A few posts ago I described my battle with blossom end rot. While I do think that watering was the major issue, as newer fruits set since I began being more meticulous with watering seem to be rot free, I have begun to wonder if the combination of heat and wind has also played a role.
Like most of the country, the Buffalo region has been very hot and very dry so far this summer. While we can battle the lack of water by irrigating daily, the heat and wind has taken its toll on the garden.
|The okra LOVES the heat (look at all those pods)!|
Being that we are upstairs, it is generally quite a bit windier than ground level. It’s amazing the difference 13-15 feet can make. We’re a bit higher than many second floors, as the first floor of most homes here in the city is a few feet above actual ground level. While this makes living upstairs even more fun than normal for those of us who enjoy the privacy and cool factor of having a view, it’s amazing how much difference it makes in terms of wind. On the ground, you have walls, cars, bushes, etc. acting as windbreaks. Upstairs there is very little in the way of windbreak, and the wind currents are funneled pretty effectively down the streets and against the fronts of the houses. In addition, it is a solid 10-15 degrees warmer upstairs, given the heat radiating off of the porch floor (which although carpeted is still a black tarred roof), road, sidewalks, and buildings. Finally, we get the most intense sun, as we face west on this side of the road.
Check out this video of the wind on Monday! (big gust at :20)
Combine the intense afternoon sun with the high temperatures and low humidity on the porch due to the heat and constant wind, and you have a fairly effective dehydrator. For example, the winds Monday were brutal, with gusts up to 40 mph and sustained winds in the 20-30 mph range. The temperature measured on top of the soil in one of the containers on the porch in the hot sun was 106 degrees (with a high of 109). 106 degrees, paired with hot sun and intense wind will dry out pretty much any plant. On hotter days I’ve measured temperatures as high as 126 degrees, even with significant wind! This might be great for making jerky, but tomatoes in particular do not seem to appreciate it. I will say that okra and eggplant seem to love the intense heat, and if anything are thriving in it. Still, tomatoes are the centerpiece of many home gardens, so this presents a challenge.
|It's hot out there!|
Battling the hot sun and dry weather is challenging, but add in the almost daily stiff breeze with the fairly common days of strong winds and it becomes daunting to battle dehydration and the resulting end rot issues. My solution yesterday was to bring every plant inside and fill our apartment with tomatoes, peppers, okra, eggplant, and squash. It was a drastic measure, but after watching the plants get thrashed around and having several branches snap off I had to act. The final straw for me was watching a full-size heirloom tomato in a 7 gallon pot, which had just been watered and had 4 bricks set in the dirt for weight, get knocked over with ease. This caused it to drop 2 beautiful looking large tomatoes, so I was taking no more chances. Every plant except the largest tomatoes, which are staked and tied to the porch railing for support, came inside to ride out the wind storm.
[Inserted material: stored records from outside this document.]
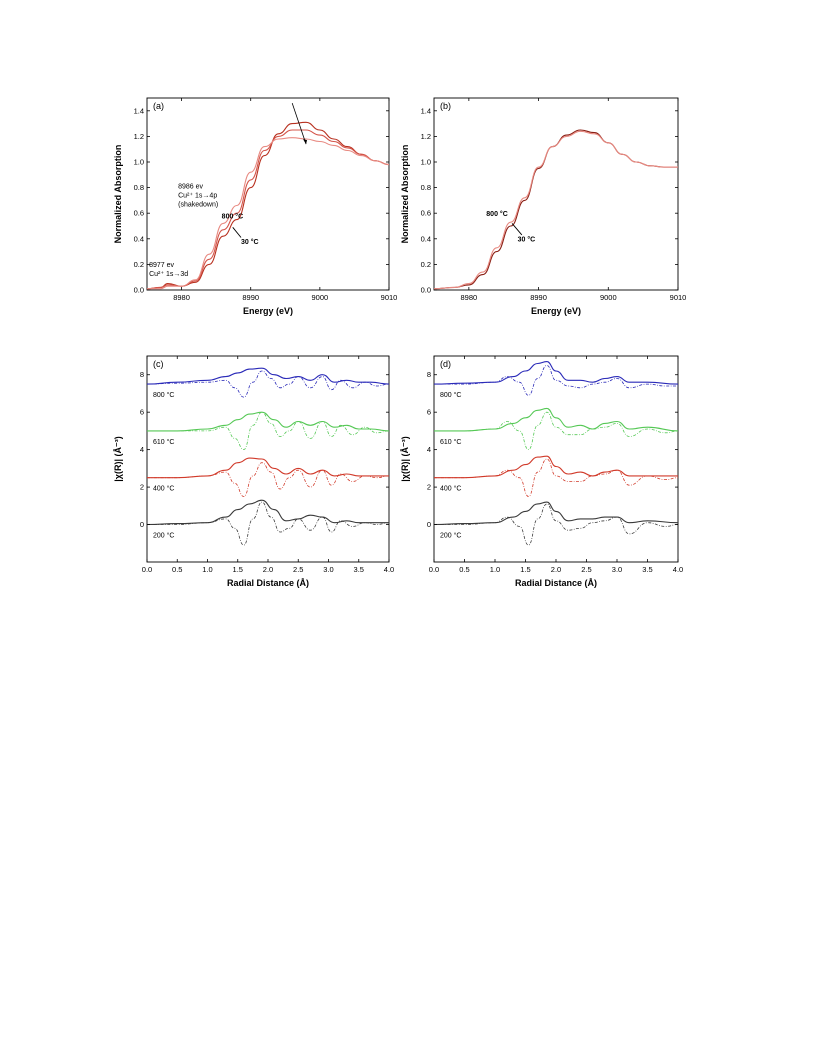 This screenshot has height=1056, width=816. I want to click on series-label: 400 °C, so click(164, 489).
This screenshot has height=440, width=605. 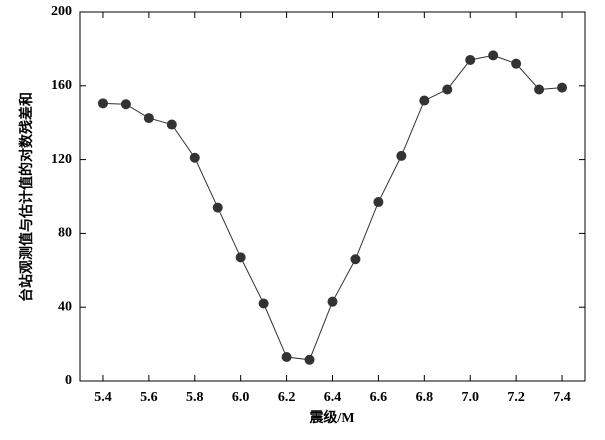 What do you see at coordinates (62, 12) in the screenshot?
I see `y-tick-label: 200` at bounding box center [62, 12].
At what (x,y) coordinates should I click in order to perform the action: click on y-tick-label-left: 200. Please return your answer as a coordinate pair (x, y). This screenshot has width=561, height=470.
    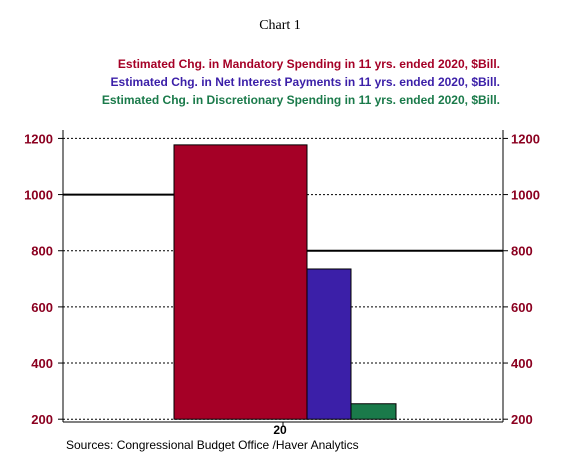
    Looking at the image, I should click on (42, 420).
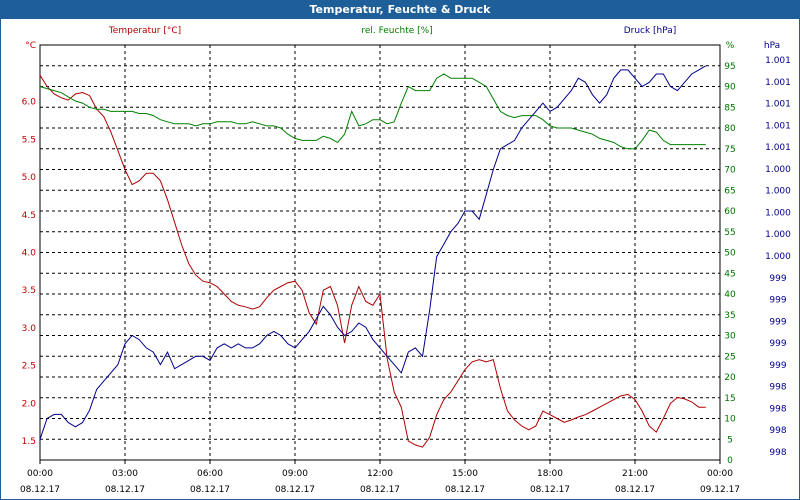  What do you see at coordinates (29, 442) in the screenshot?
I see `tick-label-temperature: 1.5` at bounding box center [29, 442].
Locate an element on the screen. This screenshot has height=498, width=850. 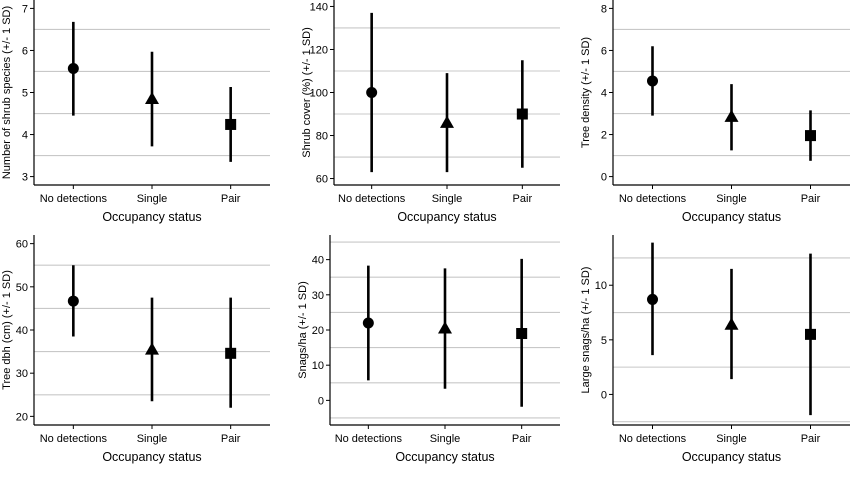
y-tick-label: 7 is located at coordinates (25, 9).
|Tomatoes in the living room|
I am happy to say that losses were mitigated. The jellybean cherry tomato plant dropped about 30 green tomatoes (not that I counted them as I gathered them from all over the living room floor or anything) when it got knocked over again—this time inside the apartment by a wind gust coming in through the open window. But it is loaded with blossoms and ripening fruit, so although I am not happy about it I am not too upset. The black krim also dropped a fairly large tomato, but it was one of the remaining fruits from the first set, and predictably had blossom end rot, so no big loss there either.
The moral of the story is not to overlook the damaging and dehydrating effects that wind can have on your garden. I have to water every single day, partly due to the sun and heat, but also in large measure due to the daily stiff breeze that fans the plants and dries them right out. Plants can lose a lot of water through their leaves due to evaporation, and this effect is sped up exponentially when it is windy. I picked up the bell peppers in their 7 gallon pots to move them and they felt like they weighed almost nothing, which means they were bone dry already. I had watered them very deeply just that afternoon. Beware of the wind! You’ll need to water much more than you think if it gets windy.
On another note, I am putting together a harvest tally chart, which will be featured on the link right below the header of the blog. It’s amazing how much we’ve already enjoyed so far, and the main harvests are still to come! Look for that page to go live in the next few days. It is one of the main reasons I started this blog, since it is hard to find that type of information in a convenient and easy to use form anywhere.